My son may lose the chance at a good job due to extreme impatience.
My son got his degree in Finance almost a year ago. Normally, this would be a really marketable degree with good job prospects, even as a recent grad. Due to the crap economy, however, he couldn't find a job in his field and after 4 months of diligent job hunting (i.e., making job hunting his "job" and sending out scores of resumes every day), he ended up getting hired by a national car rental chain. Not only is this not in his field--at all--but it's a pretty sucky job for him. I didn't know car rental customers were so hostile to the guys who rent them cars. He is at his wit's end, and desperately wants to find another job. He continues to send out resumes.

-------------------------

* Required tasks:
a. In the post about the son's job search, how long did he hunt for a job before a national car rental chain hired him?
b. Say whether each statement agrees with the post about the son's job search, and quote the words of the post that decide it: (i) The son's degree is in Finance. (ii) The son has stopped sending out resumes. (iii) The car rental job is in the son's field.
c. Carry on the post about the son's job search, starting after its last sentence.

* Data extract:
-------------------------

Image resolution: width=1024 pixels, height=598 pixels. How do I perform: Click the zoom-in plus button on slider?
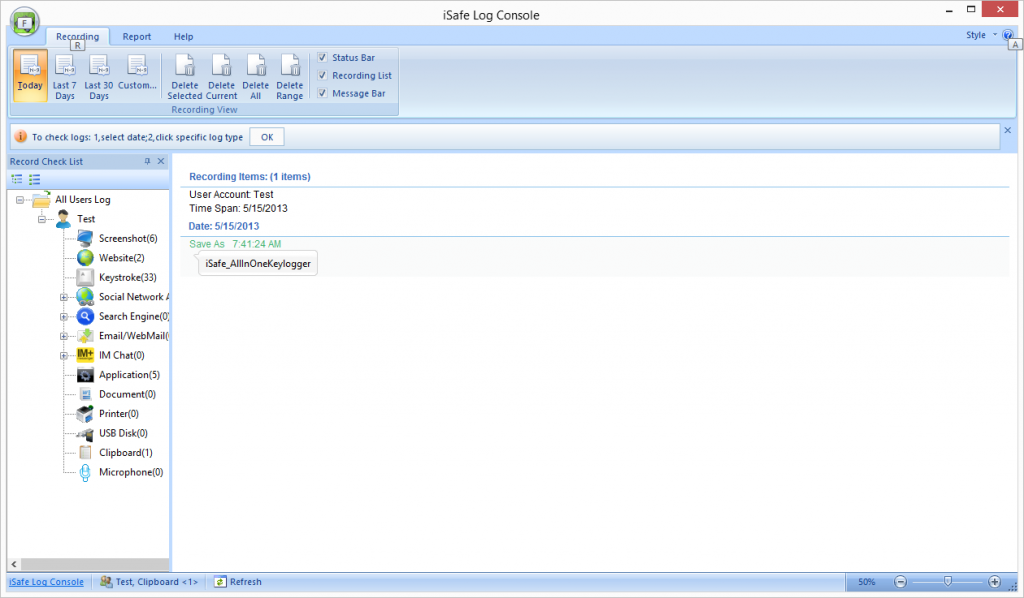coord(994,582)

-------------------------

* Answers for this exercise:
a. About 4 months.

b.
(i) Yes: "My son got his degree in Finance almost a year ago."
(ii) No: "He continues to send out resumes."
(iii) No: "Not only is this not in his field--at all--"

c.
I have worked at a company for 4 years. We have been through our ups and downs, but business is booming, and the company's very small Finance group is looking for people. My son had a chat with our CEO earlier this year, (not really due to any efforts on my part--his wife cuts the CEO's hair and he really thinks highly of her. I believe that the CEO was making an effort to talk to my son mostly because he likes his hairstylist and a little because I work here and I'm a pretty good and loyal employee.) The day my son met with the CEO (ostensibly just to learn more about corporate Finance and the business), he introduced my son to the Director of Finance at our company and my son had a mini-interview with the guy on the spot. He was taken off guard, to be sure, because he wasn't expecting that. Shortly thereafter, the Director of Finance offered my son a part-time contract position, but my son had to decline because he couldn't afford to do that. The car rental company job actually pays more than he could have had as a contractor with our company, plus the car rental company provides health insurance, which contractors don't get.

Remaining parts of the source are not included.